La sottomissione a Genova durò più di cinque secoli e inserì il territorio in una vantaggiosa rete di scambi, soprattutto di prodotti agricoli. Dalle Cinque Terre diversi artigiani si trasferirono a Genova e alcuni uomini prestarono servizio nella flotta genovese. Tra la metà e la fine del XIV secolo, l’economia fu caratterizzata da una nuova estensione dei terrazzamenti coltivati, ma, soprattutto nei paesi di Monterosso e Vernazza, all'agricoltura si aggiunsero altre attività come la pesca ed il commercio.
Dal XIV al XV secolo si ebbe un forte aumento della popolazione, ma non mancarono crisi demografiche causate da pestilenze e da ripetute incursioni saracene, che durarono fino al Settecento inoltrato. L'economia andò differenziandosi: Riomaggiore, Manarola e Corniglia erano zone esclusivamente agricole; a Vernazza e Monterosso le attività erano equamente suddivise tra l'agricoltura, la pesca e i traffici marittimi. Nell'economia agricola di Vernazza e Monterosso si inserì per circa due secoli (XVI-XVII) la coltivazione del gelso, collegata alIa produzione di seta grezza. Nei secoli XVIII e XIX, soprattutto a Monterosso, furono coltivati anche gli agrumi, in prevalenza limoni e cedri.
Nel 1608 i borghi delle Cinque Terre cessarono d’essere podesterie autonome e furono aggregati ai capitanati di Levanto e La Spezia. In generale, Genova sottopose i suoi territori a regimi di monopolio e a vessazioni fiscali tali da indurre le popolazioni più povere in uno stato di grave miseria. Gli abitanti delle Cinque Terre erano obbligati a comprare sul mercato di Genova frumento, sale ed altri generi indispensabili e dovevano pagare pesanti gabelle sui consumi di carne, vino, pesce ecc. In compenso, la Repubblica di Genova offrì solo una lotta generica - ma breve e poco efficace - contro i corsari.

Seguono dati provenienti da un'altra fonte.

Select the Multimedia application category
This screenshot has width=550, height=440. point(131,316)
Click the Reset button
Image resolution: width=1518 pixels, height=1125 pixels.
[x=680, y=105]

Il 1797 segnò l'inizio dell’occupazione francese in Liguria, che si protrasse sino al 1814. Le guerre napoleoniche comportarono in questo periodo gli assedi austro-inglesi, con blocchi navali ed attacchi costieri che interessarono anche le Cinque Terre. L’Ottocento vide un deciso aumento demografico e un graduale aumento della produzione vinicola, ma questa non arrivò mai a garantire accettabili condizioni di vita, specie alle popolazioni di Riomaggiore e Manarola, che non avevano altre fonti di reddito.
L'annessione all’Italia comportò una rapida industrializzazione e militarizzazione della Spezia, e quindi un richiamo di mano d'opera nella città, anche per la popolazione delle Cinque Terre. La costruzione di fortilizi intorno al Golfo e, più in generale, l'espansione urbanistica incrementarono anche l'attività estrattiva e l'apertura di cave a Monterosso.
Nel 1874 la costruzione della linea ferroviaria La Spezia-Genova favorì un pendolarismo verso i centri industriali della Spezia e di Sestri Levante. Nel Novecento, questo fenomeno si trasformò in un vero e proprio esodo, e determinò l'abbandono di molte aree agricole. Nel settore vinicolo, la crisi fu aggravata dalle fitopatie - in particolare dalla fillossera - ma anche dall’eccessiva parcellizzazione delle proprietà, dagli antiquati sistemi di coltivazione, dalla scarsità o mancanza di servizi. Solo negli ultimi decenni la produzione agricola è rifiorita, grazie, soprattutto, ad un incremento delle produttività, all'adozione di moderne tecniche di trasporto e allo sviluppo delle strutture cooperativistiche.